Scott Levy is a sports undergrad who majors in NBA ball. He’s followed the Thunder since they moved from Seattle, and although he isn’t the truest FAN in the typical sense, he probably shed a few tears when that one guy went to that one place this summer. If Westbrook doesn’t win MVP, Levy may or may not have to shave his head due to a reckless bet with a friend.
When Victor Oladipo was acquired by the Oklahoma City Thunder this offseason, he was deemed a Dion Waiters replacement and if not a slight upgrade. If you recall, Dion, while often a media punching bag, served a vital role in OKC’s trip through last year’s playoffs. Oladipo also is a powerful and athletic guard who possesses the ability to make plays for himself and others. He also brings a bulldog defensive mindset to the perimeter, something that OKC has always valued from it’s shooting guard position. The difference this time around is that Oladipo finally presents the promise of being a 2-way player the way that James Harden was so many years ago.
The thing that Oladipo still struggles in, and is perhaps even worse than Waiters, is three-point shooting. He had become serviceable in Orlando, especially when given open looks, but he still never shot even 35 percent from three in any season. Although the feeling was he would bring a new feeling to the team, he still wouldn't be a perfect fit for the new-look Thunder and fill the need OKC desperately needs to fill.
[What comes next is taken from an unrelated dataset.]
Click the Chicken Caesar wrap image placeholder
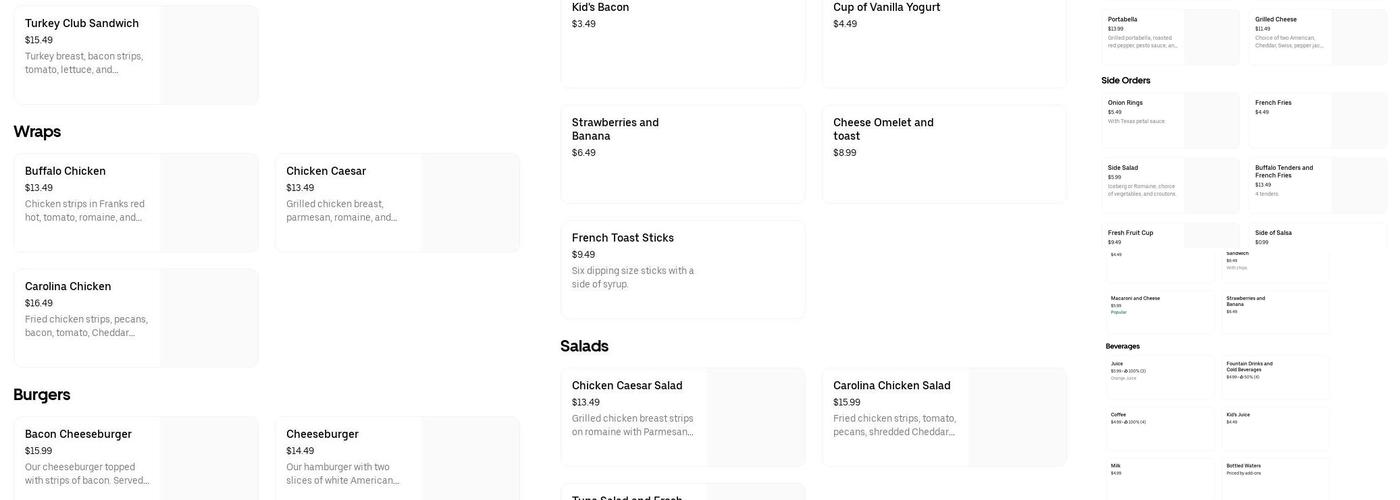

In the early going of the 2016-17 NBA season, this issue has borne out. Oklahoma City's team defense and offensive pace have been outstanding. Oladipo has been underwhelming on the offensive side though, shooting just 34 percent from the floor and turning the ball over nearly 15 times per 100 plays.
Overall his numbers are down across the board:
This Season FG% - .328, PPG - 15.0, AST - 2.0, REB - 4.0
Career: FG% - .429, PPG - 15.8, AST - 4.4, REB - 4.4
Which includes roughly 2 minutes more played per game this season than his career average.
Russell Westbrook has dominated everything through three games, leaving few opportunities for teammates. Despite Westbrook’s ball dominance, Oladipo is above his career usage rate this year and setting a career-high in field-goal attempts per 100 possessions. But through 4 games, he is simply missing a lot. That is bad news for OKC, whose main misgiving about signing Oladipo to a new long-term deal was the question of his ability to become a good shooter opposite Westbrook. The team signed him anyway, feeling as though the extension would be worth it in this new cap landscape, but if Oladipo doesn't develop into a capable shooter, not only does it not help their spacing issues with their dearth of 3-point shooters, but may even make them worse.
Fortunately, it seems that he and Westbrook form a nice pairing off the court, so chemistry will hopefully not be an issue. Oladipo spoke glowingly of Westbrook's demeanor and attitude. The two should also develop into a nice pair on the court in time. Defensively, they form a premiere duo at the top of the key. Though they are somewhat duplicitous offensively, each player's skills are valuable in this league. Oladipo isn't as good as Westbrook obviously, but he can get to the paint and create, particularly against smaller defenders. He is also a good rebounder, especially on the defensive end. The remaining question is whether each player can make the other’s job easier, and given that this was the same question that plagued Westbrook and Kevin Durant for years, there is no simple answer available.
It all comes back to shooting, since Oladipo is going to play almost exclusively off the ball when sharing the court with Westbrook. The two have almost identical shooting splits over the course of their careers from two-point range, within five feet of the basket, and from deep twos. Oladipo separates himself from three, but that's only because Westbrook is one of the worst three-point volume shooters in league history.
It is too early to be discouraged. After all, the team is 4-0 heading into a seminal visit to the Oracle where they will encounter their departed, Kevin Durant. Right after that they will find themselves on the Celtics schedule for a nationally televised game at TD Garden. Perhaps Oladipo picks up his game against the stiff competition. Even if he doesn't, his place on this roster is secure. He just has to grow comfortable in his new role.